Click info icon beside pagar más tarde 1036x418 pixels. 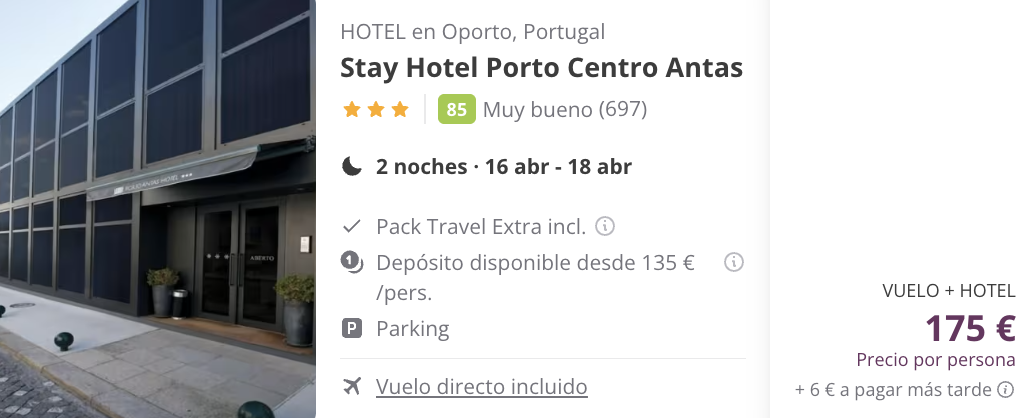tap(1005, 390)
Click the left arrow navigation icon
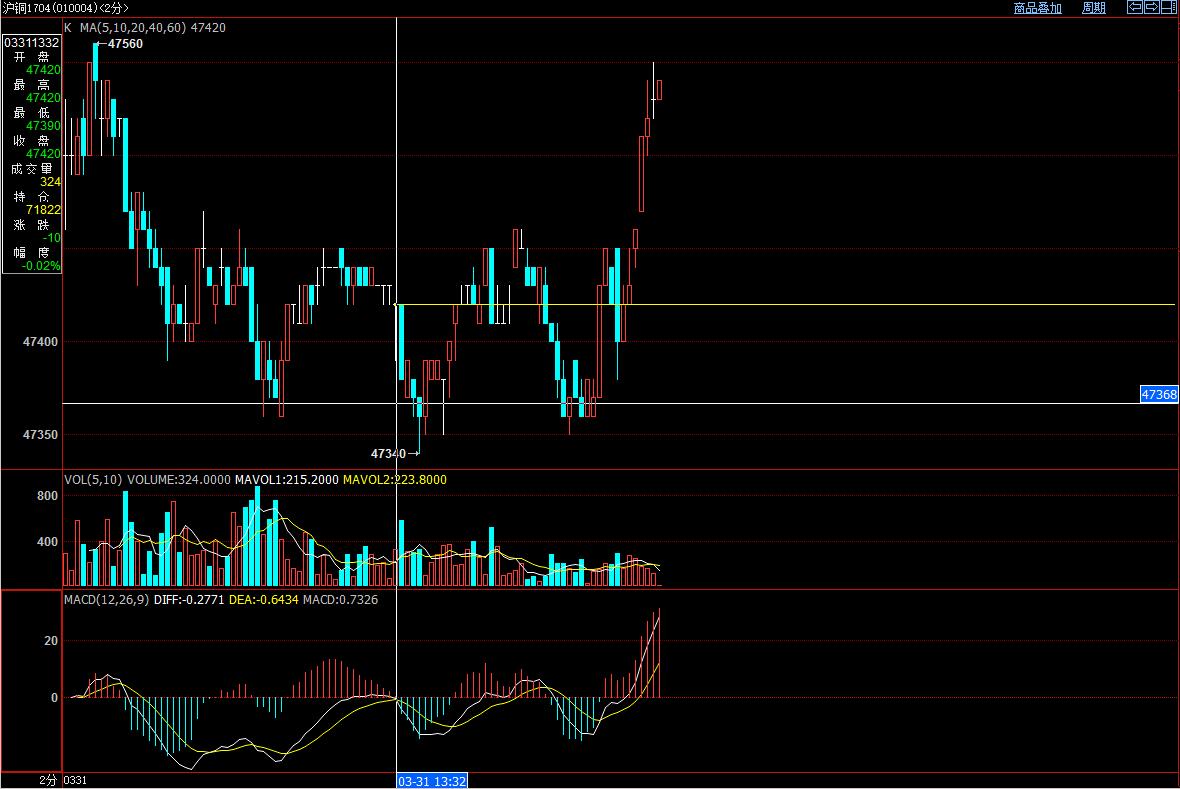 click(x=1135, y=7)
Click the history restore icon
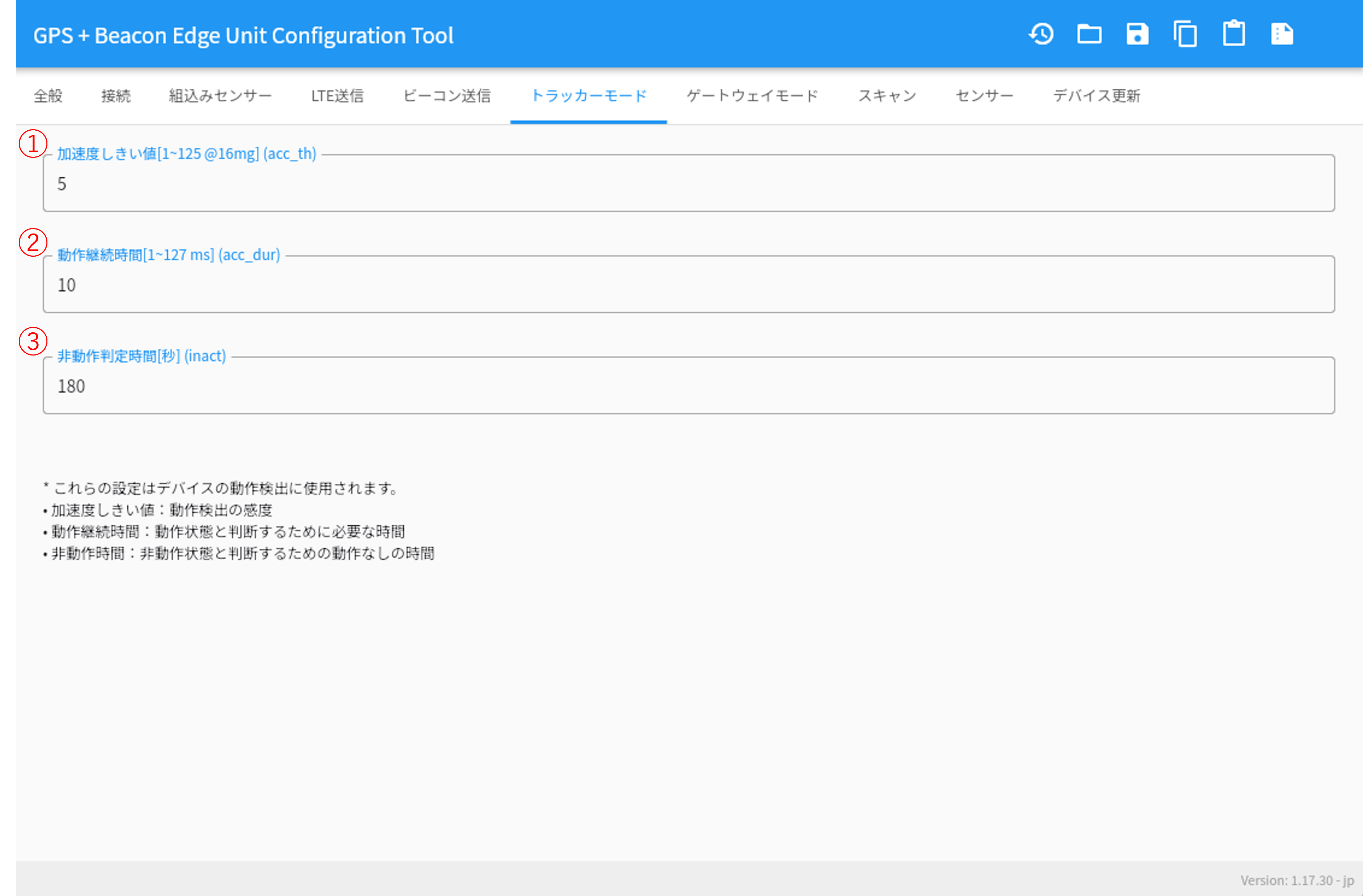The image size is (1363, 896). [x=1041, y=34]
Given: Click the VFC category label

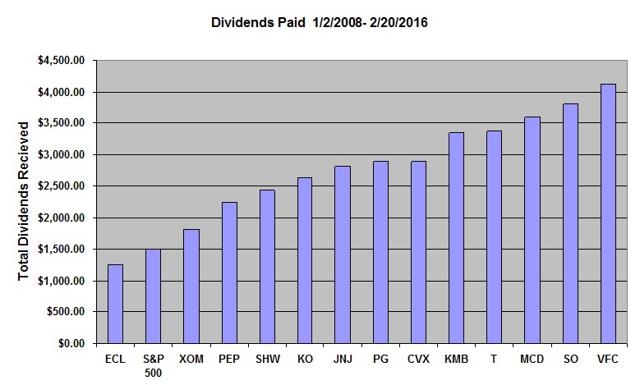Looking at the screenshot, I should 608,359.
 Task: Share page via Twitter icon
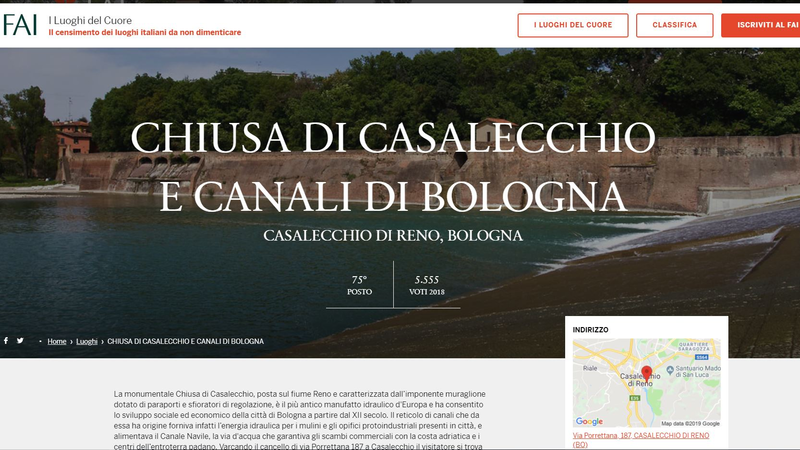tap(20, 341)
═══
Exactly repeat every line from the line that includes "Click the left arrow navigation icon" to the end of the listing, and nothing else, leaving pictures out.

Click the left arrow navigation icon
 click(x=1135, y=7)
Click the history restore icon
The image size is (1363, 896). [x=1041, y=34]
Given: Click the VFC category label

Looking at the screenshot, I should 608,359.
 Task: Share page via Twitter icon
tap(20, 341)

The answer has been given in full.